As vulnerabilidades pessoais e sociais associadas ao desemprego e ao risco de pobreza são analisadas nos capítulos décimo e décimo primeiro. Aí são discutidas as fragilidades das políticas públicas e a inconsistência das medidas de promoção do emprego a partir de entrevistas a diversos atores e agentes institucionais. Um exercício que Jorge Caleiras desenvolve sem deixar de contextualizar o que designa de “europeização das políticas sociais e de emprego” (p. 135), sobretudo na sua orientação para a redução das medidas passivas (por exemplo, subsídios de desemprego) e para um envolvimento mais ativo dos desempregados na sua reinserção laboral, isto enquanto beneficiários de sistemas de subsidiação. Neste âmbito, à sedução do discurso das políticas de ativação contrapõe-se uma série de constrangimentos ao nível da implementação das medidas, reconhecendo que, de um modo geral e apesar da controvérsia em seu torno, as políticas ativas de emprego têm méritos. O problema parece residir nas debilidades dos contextos em que as medidas operam, devendo-se, para contrariar ou corrigir os desajustes entre o desenho das políticas e as condições de implementação prática no terreno, dar continuidade a iniciativas promotoras de uma melhor adequação das medidas aos territórios.

E da parte dos agentes institucionais, como veem e lidam com o fenómeno do desemprego?

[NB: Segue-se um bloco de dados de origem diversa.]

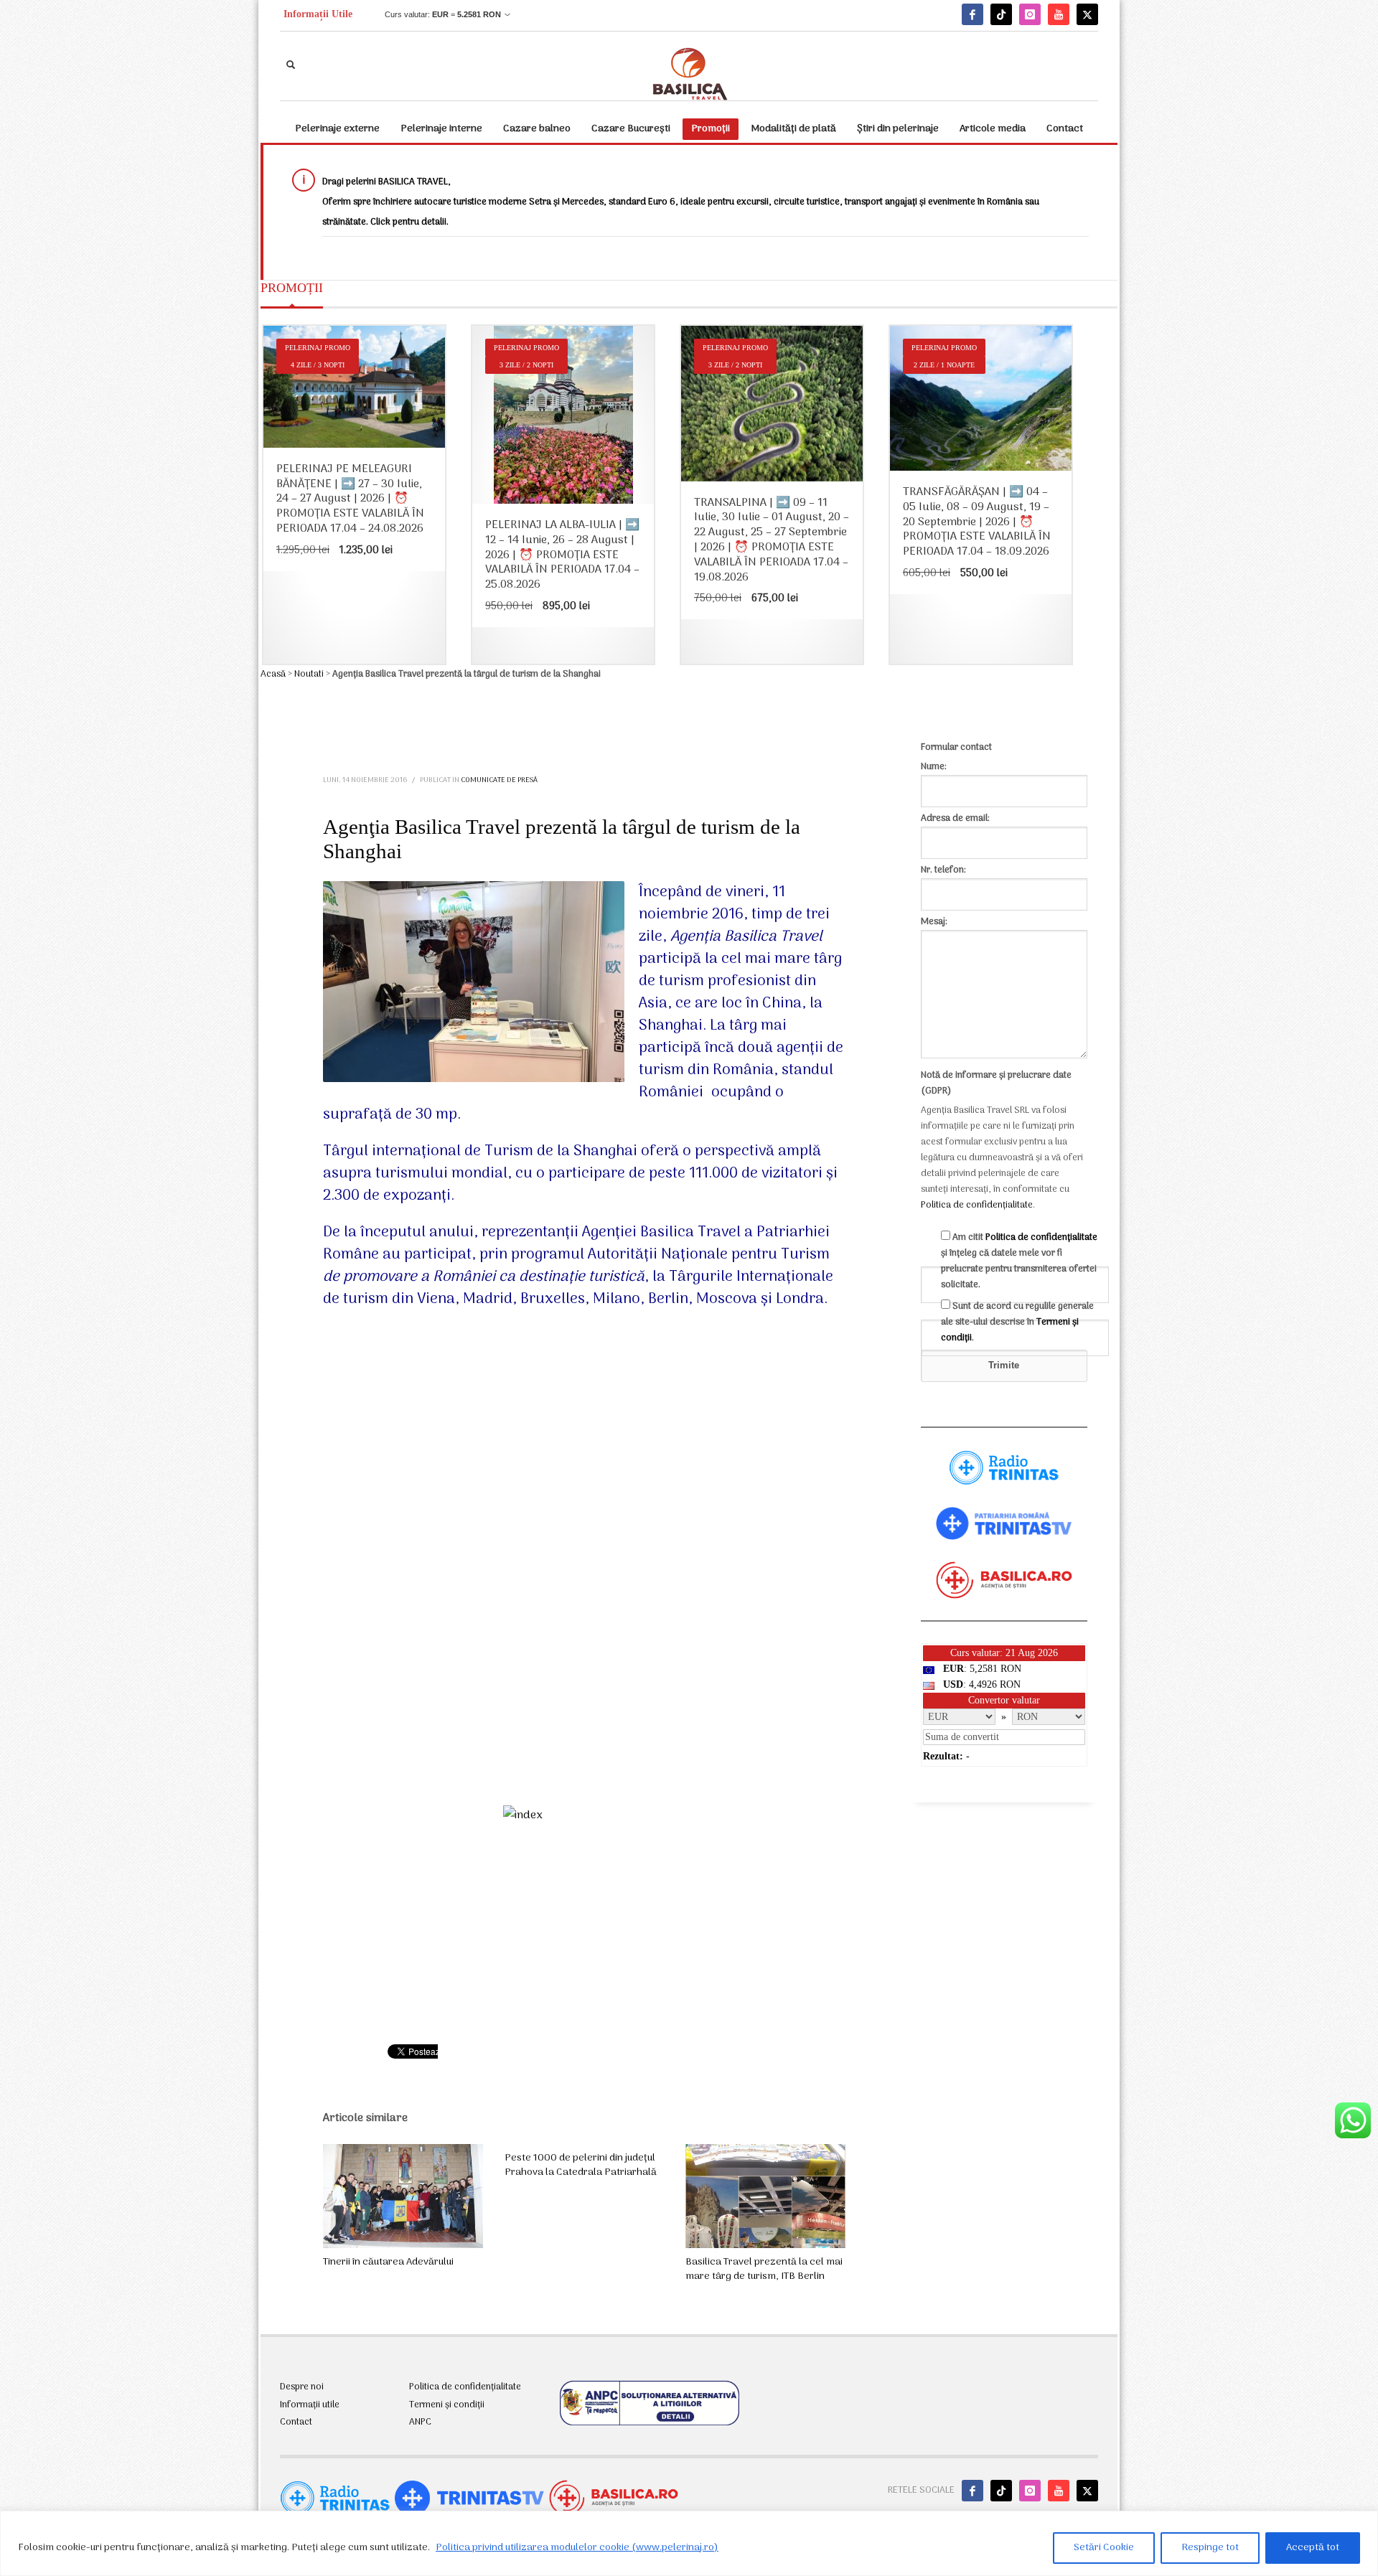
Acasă (273, 674)
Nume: (934, 766)
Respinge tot (1210, 2547)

E porque não cruzar os discursos dos desempregados com as representações dos agentes institucionais que lidam com a questão do desemprego? É o que faz Jorge Caleiras no final do livro, ao analisar criticamente as estratégias ativas de combate ao desemprego baseadas na individuação, propondo melhorias no desenho das políticas e na conceção de programas orientados para um reforço dos mecanismos e do protagonismo da intervenção de base territorial.

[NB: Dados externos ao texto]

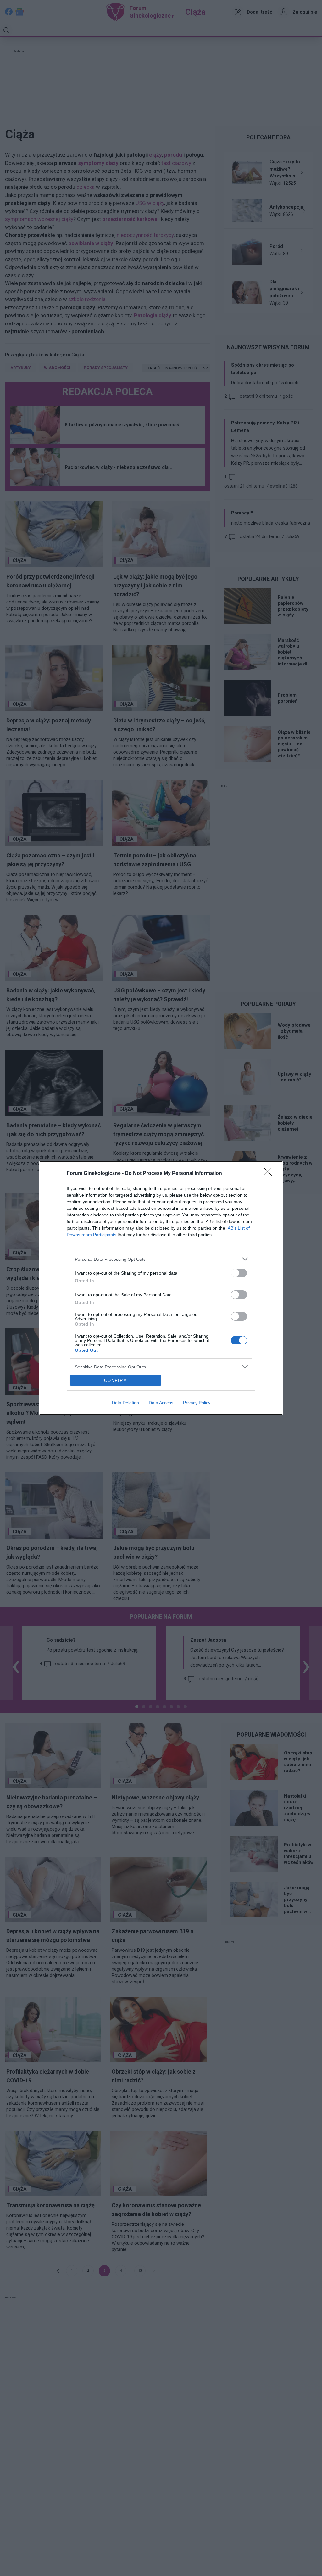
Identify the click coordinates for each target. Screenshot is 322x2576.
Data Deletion (125, 1402)
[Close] (270, 1174)
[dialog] (161, 1288)
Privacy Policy (196, 1402)
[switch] (239, 1273)
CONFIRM (115, 1380)
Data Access (161, 1402)
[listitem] (161, 1259)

Em suma, este livro é uma obra importante, um contributo para o debate público sobre a problemática do desemprego e das estratégias para lidar com ela e representa um instrumento para quem se defronta profissionalmente no terreno com o problema e com os sujeitos. Integrando na sua análise as idiossincrasias territoriais, explicita o potencial de risco associado ao desemprego e esclarece como a conjugação de fatores contribui para que o desemprego atue como catalisador dos riscos sociais, nomeadamente quando se trata de desemprego prolongado associado a baixas qualificações, ao baixo capital social dos indivíduos, à baixa participação cívica e ao recuo das redes de suporte formal e informal. A sua dimensão crítica assoma, desde logo, quando se interpela os conceitos de pobreza, exclusão, desemprego e emprego. O autor desenvolve um exercício que ajuda a ler criticamente o modo como as políticas sociais são formuladas e como se desenham as medidas e os mecanismos de intervenção. Trata-se de uma referência a reter por todos quantos se interessem pela questão do desemprego e pela análise das políticas e dos dispositivos de intervenção.

 

NOTAS

* O trabalho de investigação desenvolvido no CETRAD pelos autores desta recensão é financiado por Fundos Europeus Estruturais e de Investimento, na sua componente FEDER, através do Programa Operacional Competitividade e Internacionalização (COMPETE 2020) [Projeto n.º 006971 (UID/SOC/04011)] e por Fundos Nacionais através da FCT – Fundação para a Ciência e a Tecnologia, no âmbito do projeto UID/SOC/04011/2013.